- ЧТО НУЖНО СДЕЛАТЬ: Перепишите слово в слово фрагмент записей, который начинается строкой, содержащей «Open taran adarsh's», и заканчивается строкой, содержащей «pyautogui.click(x=683, y=379)». Обе эти строки тоже включите.

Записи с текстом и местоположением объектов
▬▬▬▬▬▬
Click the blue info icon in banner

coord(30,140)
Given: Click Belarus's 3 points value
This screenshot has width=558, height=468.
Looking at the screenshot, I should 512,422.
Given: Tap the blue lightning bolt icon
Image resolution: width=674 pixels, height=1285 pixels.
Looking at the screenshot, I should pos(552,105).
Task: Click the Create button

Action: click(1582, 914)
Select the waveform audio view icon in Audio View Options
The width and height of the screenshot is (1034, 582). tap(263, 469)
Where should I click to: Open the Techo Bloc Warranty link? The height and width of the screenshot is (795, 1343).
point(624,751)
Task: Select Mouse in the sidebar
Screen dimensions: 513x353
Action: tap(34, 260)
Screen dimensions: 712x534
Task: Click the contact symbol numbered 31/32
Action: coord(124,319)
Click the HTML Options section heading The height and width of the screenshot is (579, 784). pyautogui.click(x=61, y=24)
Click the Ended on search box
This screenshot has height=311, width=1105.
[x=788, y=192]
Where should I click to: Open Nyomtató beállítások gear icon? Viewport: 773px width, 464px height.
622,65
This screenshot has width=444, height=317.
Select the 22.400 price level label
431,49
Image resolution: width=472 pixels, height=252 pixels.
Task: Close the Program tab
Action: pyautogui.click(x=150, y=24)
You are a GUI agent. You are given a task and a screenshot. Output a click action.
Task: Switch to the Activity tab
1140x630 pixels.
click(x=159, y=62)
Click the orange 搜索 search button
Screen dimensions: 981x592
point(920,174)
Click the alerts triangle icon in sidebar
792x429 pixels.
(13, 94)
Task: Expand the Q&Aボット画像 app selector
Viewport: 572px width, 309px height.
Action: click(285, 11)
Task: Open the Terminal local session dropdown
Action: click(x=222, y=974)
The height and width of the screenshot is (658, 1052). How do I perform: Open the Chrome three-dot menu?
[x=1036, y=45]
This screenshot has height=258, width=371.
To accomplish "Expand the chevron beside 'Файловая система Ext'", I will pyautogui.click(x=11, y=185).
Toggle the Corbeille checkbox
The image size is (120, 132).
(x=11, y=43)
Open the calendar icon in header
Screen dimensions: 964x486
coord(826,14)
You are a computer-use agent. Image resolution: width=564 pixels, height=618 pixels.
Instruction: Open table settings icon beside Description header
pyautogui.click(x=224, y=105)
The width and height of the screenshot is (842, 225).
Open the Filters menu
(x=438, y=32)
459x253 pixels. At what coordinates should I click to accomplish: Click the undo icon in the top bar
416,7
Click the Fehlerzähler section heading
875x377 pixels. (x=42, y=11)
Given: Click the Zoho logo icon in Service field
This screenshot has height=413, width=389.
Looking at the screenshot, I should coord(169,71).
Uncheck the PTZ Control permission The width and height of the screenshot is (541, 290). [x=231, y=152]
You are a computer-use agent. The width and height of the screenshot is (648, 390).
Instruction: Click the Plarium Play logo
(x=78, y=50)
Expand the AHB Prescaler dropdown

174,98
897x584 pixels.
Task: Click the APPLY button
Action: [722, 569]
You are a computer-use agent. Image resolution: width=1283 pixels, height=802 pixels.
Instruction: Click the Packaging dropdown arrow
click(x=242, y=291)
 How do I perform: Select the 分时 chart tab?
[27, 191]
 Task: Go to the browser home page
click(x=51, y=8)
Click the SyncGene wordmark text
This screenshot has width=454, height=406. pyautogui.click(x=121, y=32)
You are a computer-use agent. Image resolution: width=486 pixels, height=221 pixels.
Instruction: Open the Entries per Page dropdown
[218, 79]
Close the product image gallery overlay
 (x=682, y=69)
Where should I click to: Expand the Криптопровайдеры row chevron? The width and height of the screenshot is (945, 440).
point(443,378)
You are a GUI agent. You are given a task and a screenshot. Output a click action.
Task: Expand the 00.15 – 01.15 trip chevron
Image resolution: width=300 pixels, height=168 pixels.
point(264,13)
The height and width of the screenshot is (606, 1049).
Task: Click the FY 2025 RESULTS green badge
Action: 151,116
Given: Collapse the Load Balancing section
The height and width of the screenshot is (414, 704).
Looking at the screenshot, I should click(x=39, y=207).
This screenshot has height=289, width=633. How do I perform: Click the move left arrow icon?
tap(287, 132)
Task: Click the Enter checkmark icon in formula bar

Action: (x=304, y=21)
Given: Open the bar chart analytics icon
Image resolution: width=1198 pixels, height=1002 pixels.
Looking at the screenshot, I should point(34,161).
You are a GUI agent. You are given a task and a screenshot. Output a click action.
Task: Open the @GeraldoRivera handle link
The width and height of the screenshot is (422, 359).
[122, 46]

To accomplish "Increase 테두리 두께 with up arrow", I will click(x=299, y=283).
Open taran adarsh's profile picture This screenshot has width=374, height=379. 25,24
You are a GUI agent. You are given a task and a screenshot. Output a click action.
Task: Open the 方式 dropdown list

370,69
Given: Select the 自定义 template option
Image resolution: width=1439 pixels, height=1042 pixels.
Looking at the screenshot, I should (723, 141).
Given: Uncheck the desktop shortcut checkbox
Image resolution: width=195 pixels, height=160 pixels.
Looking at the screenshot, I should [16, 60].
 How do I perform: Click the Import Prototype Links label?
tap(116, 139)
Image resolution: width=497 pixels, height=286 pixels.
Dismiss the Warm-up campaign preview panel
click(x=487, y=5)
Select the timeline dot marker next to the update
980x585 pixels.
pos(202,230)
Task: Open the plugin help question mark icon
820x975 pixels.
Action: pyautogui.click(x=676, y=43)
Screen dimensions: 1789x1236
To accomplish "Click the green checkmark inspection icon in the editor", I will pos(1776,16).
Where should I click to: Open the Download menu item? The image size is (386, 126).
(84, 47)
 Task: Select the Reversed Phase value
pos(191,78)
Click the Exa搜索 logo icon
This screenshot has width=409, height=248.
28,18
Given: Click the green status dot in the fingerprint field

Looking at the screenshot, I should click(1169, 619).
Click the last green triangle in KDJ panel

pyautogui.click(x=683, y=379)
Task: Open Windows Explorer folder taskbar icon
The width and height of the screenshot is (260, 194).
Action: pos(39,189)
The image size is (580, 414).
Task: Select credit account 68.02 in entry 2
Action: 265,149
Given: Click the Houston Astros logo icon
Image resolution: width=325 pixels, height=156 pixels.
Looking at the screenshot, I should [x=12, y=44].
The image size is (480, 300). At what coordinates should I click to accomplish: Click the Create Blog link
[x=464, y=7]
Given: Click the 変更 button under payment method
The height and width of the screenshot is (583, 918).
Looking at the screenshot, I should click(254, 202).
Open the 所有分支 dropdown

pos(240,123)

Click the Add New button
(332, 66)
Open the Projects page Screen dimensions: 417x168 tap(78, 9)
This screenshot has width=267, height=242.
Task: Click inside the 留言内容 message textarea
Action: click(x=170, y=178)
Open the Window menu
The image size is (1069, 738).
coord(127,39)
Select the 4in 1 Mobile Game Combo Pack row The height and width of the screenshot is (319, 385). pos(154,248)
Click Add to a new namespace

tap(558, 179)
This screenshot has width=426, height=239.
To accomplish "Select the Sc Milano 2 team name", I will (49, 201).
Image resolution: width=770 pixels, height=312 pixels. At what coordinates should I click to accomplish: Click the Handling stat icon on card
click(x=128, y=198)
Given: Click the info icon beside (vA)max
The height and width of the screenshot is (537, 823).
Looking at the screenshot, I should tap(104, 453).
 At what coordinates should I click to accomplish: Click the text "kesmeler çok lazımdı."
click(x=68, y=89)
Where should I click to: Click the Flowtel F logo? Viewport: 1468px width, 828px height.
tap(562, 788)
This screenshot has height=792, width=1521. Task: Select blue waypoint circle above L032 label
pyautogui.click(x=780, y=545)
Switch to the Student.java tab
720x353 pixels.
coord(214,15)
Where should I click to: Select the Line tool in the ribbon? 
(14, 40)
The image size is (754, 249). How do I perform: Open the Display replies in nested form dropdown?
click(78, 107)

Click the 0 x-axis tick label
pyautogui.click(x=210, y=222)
▬▬▬▬▬▬
- РЕЗУЛЬТАТ ВЫПОЛНЕНИЯ:
Open taran adarsh's profile picture This screenshot has width=374, height=379. 25,24
You are a GUI agent. You are given a task and a screenshot. Output a click action.
Task: Open the 方式 dropdown list

370,69
Given: Select the 自定义 template option
Image resolution: width=1439 pixels, height=1042 pixels.
Looking at the screenshot, I should (723, 141).
Given: Uncheck the desktop shortcut checkbox
Image resolution: width=195 pixels, height=160 pixels.
Looking at the screenshot, I should [16, 60].
 How do I perform: Click the Import Prototype Links label?
tap(116, 139)
Image resolution: width=497 pixels, height=286 pixels.
Dismiss the Warm-up campaign preview panel
click(x=487, y=5)
Select the timeline dot marker next to the update
980x585 pixels.
pos(202,230)
Task: Open the plugin help question mark icon
820x975 pixels.
Action: pyautogui.click(x=676, y=43)
Screen dimensions: 1789x1236
To accomplish "Click the green checkmark inspection icon in the editor", I will pos(1776,16).
Where should I click to: Open the Download menu item? The image size is (386, 126).
(84, 47)
 Task: Select the Reversed Phase value
pos(191,78)
Click the Exa搜索 logo icon
This screenshot has width=409, height=248.
28,18
Given: Click the green status dot in the fingerprint field

Looking at the screenshot, I should click(1169, 619).
Click the last green triangle in KDJ panel

pyautogui.click(x=683, y=379)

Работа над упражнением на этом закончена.